EXERCISE: Please format the part of the records that opens with the line containing "Music (722, 1894)" and runs through the last line, both included, as a JSON list of strings with one string per line and blank lines left out.
+ + + +
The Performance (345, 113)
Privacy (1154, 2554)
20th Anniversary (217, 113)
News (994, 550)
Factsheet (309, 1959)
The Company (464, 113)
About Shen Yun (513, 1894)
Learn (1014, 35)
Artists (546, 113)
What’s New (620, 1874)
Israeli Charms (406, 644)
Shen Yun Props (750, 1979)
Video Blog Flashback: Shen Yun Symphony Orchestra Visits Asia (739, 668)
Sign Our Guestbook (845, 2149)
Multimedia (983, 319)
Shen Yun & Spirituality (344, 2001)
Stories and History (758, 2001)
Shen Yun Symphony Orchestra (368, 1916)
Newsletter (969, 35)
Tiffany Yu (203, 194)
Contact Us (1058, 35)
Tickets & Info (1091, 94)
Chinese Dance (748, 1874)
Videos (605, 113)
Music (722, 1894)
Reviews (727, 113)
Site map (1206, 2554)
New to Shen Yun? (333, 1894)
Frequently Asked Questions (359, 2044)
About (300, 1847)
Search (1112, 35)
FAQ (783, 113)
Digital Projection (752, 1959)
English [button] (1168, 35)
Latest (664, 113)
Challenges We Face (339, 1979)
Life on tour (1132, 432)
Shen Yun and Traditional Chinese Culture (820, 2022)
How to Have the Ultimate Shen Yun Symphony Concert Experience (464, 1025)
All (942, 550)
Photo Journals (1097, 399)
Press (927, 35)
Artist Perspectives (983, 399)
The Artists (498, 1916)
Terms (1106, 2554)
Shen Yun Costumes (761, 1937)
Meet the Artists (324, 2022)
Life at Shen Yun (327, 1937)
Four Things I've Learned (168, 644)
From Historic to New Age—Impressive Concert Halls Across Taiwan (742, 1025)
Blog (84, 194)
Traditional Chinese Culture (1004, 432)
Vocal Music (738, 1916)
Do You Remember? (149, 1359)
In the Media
+ + + +
TASK RESPONSE:
[
  "Music (722, 1894)",
  "Reviews (727, 113)",
  "Site map (1206, 2554)",
  "New to Shen Yun? (333, 1894)",
  "Frequently Asked Questions (359, 2044)",
  "About (300, 1847)",
  "Search (1112, 35)",
  "FAQ (783, 113)",
  "Digital Projection (752, 1959)",
  "English [button] (1168, 35)",
  "Latest (664, 113)",
  "Challenges We Face (339, 1979)",
  "Life on tour (1132, 432)",
  "Shen Yun and Traditional Chinese Culture (820, 2022)",
  "How to Have the Ultimate Shen Yun Symphony Concert Experience (464, 1025)",
  "All (942, 550)",
  "Photo Journals (1097, 399)",
  "Press (927, 35)",
  "Artist Perspectives (983, 399)",
  "The Artists (498, 1916)",
  "Terms (1106, 2554)",
  "Shen Yun Costumes (761, 1937)",
  "Meet the Artists (324, 2022)",
  "Life at Shen Yun (327, 1937)",
  "Four Things I've Learned (168, 644)",
  "From Historic to New Age—Impressive Concert Halls Across Taiwan (742, 1025)",
  "Blog (84, 194)",
  "Traditional Chinese Culture (1004, 432)",
  "Vocal Music (738, 1916)",
  "Do You Remember? (149, 1359)",
  "In the Media"
]